“Le vacanze di Hegel” *

Mi ci è voluto un po’ prima di mettermi su questo post. E’ che ho il mal d’America. Vi spiego: sono appena tornata da un viaggio meraviglioso a New York – sì, l’ho detto un bel po’ di volte che ci andavo, che ci posso fare, ne vado così fiera! – , è stata un’esperienza entusiasmante, ho condiviso momenti piacevolissimi con tante persone speciali che non voglio lasciarmi indietro, e adesso la mia cittadina di provincia mi sta stretta assai. La mia piovosa cittadina di provincia, vorrei precisare. Essendo una londinese mancata sono disposta a conviverci, sia chiaro, ma diciamocelo: almeno ci fossero quei bei temporali estivi, tuoni, fulmini, si aprono le cateratte e così via. A me danno soddisfazione queste cose. Mi piace aprire la finestra, mentre sono nella sicurezza del mio salotto, e lasciar entrare l’aria umida e pulita. Sì, per me quello che per alcuni è puzza di cane bagnato è un gradevolissimo odore. Anche perché non è cane ma foglie, erba, roba buona e naturale. Peccato che in una settimana di cielo plumbeo ho ottenuto solamente pioggerella sospesa e dispettosa, il nemico numero uno di qualsiasi tipo di capello.

Insomma, sono tornata e ne ho piene le tasche. Vorrei svegliarmi la mattina e passeggiare per quelle belle strade larghe, con il passo svelto di chi ha qualcosa che lo aspetta, il caffè in mano da donna d’affari e la borsa da shopping, sapendo che nessuno sa il mio nome. Non è snobismo da Upper East Side, è che quando cresci in una cittadina con un centinaio di migliaia di anime, in cui non è che conosci tutti ma si hanno massimo due gradi di separazione con ognuno, l’opportunità di smarrirsi come una formichina nel brulichio della metropoli viva e pulsante è allettante, è ammaliatrice. Non sempre siamo in grado di cogliere la spaventosa bellezza del reinventarsi. Ci sono dei pezzettini di noi a cui non siamo disposti a rinunciare. Abbiamo paura di perderci, prima di tutto. Abbiamo paura di essere accusati di volubilità.

Ecco, io, che sono tanto conservatrice, mi sono resa conto che uscire dalla mia pelle, per ritornarci con un qualcosina che non mi apparteneva prima, è invece illuminante. Forse perché da un po’ di tempo a questa parte, la pioggia vera ce l’ho dentro, e non è il temporale che piace a me, quello che si sfoga in mezz’ora e lascia profumo di rinnovamento nell’aria. Sono tante goccioline, quasi impalpabili, che riescono però a impregnare tutti i vestiti, appesantendoli.
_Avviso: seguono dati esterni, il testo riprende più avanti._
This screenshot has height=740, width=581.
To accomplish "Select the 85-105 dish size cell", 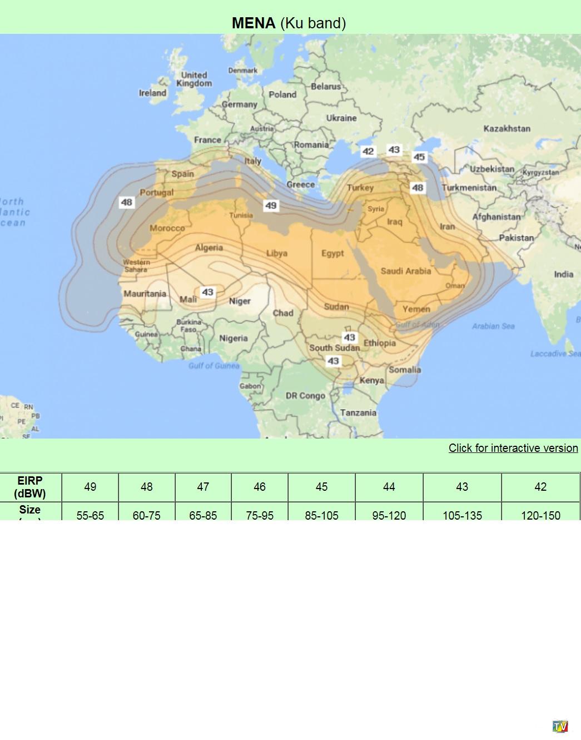I will click(321, 514).
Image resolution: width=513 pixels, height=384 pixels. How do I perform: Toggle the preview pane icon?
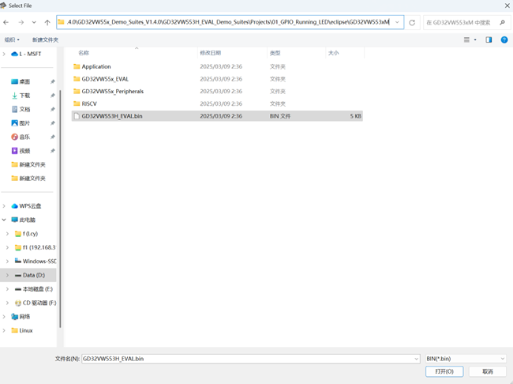click(489, 40)
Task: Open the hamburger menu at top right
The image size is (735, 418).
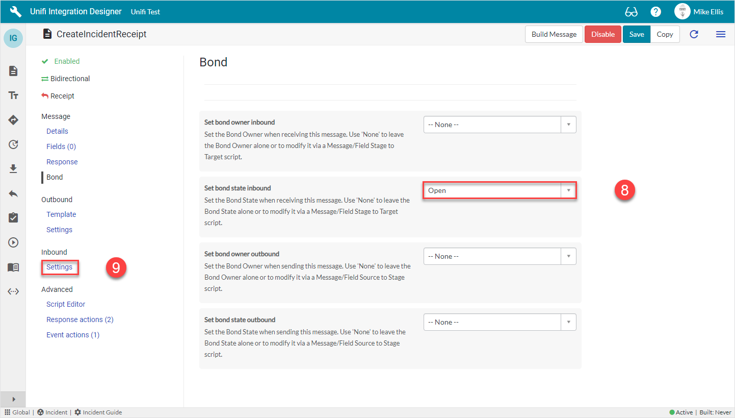Action: click(x=721, y=34)
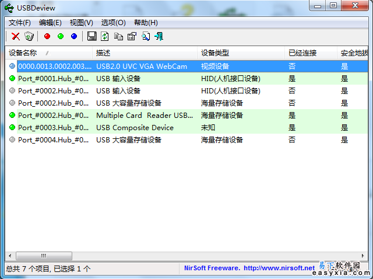Click the copy selected items icon

(x=118, y=36)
Non importa quando possa essere caldo il sole, una volta asciutte le prime tornerà la nebbia, che punge da ogni lato. Ci vorrà un po’ prima che sia tutto ripulito, qua dentro. E nel frattempo prendo in prestito gli ombrelli degli altri, perché il mio è piccolino e sgangherato, e da solo non ce la fa. Mi serve giusto quel pizzico di tempo per asciugare tutti quei pezzettini a cui non direi mai addio, e lasciar andare via quelli fradici e inutilizzabili. Non so ancora se basterà un panno appena tiepido, o il calore della bella stagione che di certo arriverà; per adesso perdonatemi il mio voler abbandonarmi tra le vie spaziose e i grattacieli, tra i ciliegi in fiore e le vetrine scintillanti. Chissà che non mi abbiano regalato qualche nuova sciocchezzuola da portarmi dietro, che mi renda un pochino più fresca, un pochino diversa, ma sempre la solita piantagrane. E’ solo questione di pulizie di primavera, in fondo.

 

so che ve lo stavate chiedendo: è il titolo del quadro davanti i vostri occhi. Perché? I miei procedimenti mentali sono alquanto arzigogolati, vi chiedo la cortesia di prenderli così come sono. Se volete, potete semplicemente pensare che mi scocciasse scegliere qualcos’altro. Oppure, potete rifletterci un pochino anche voi.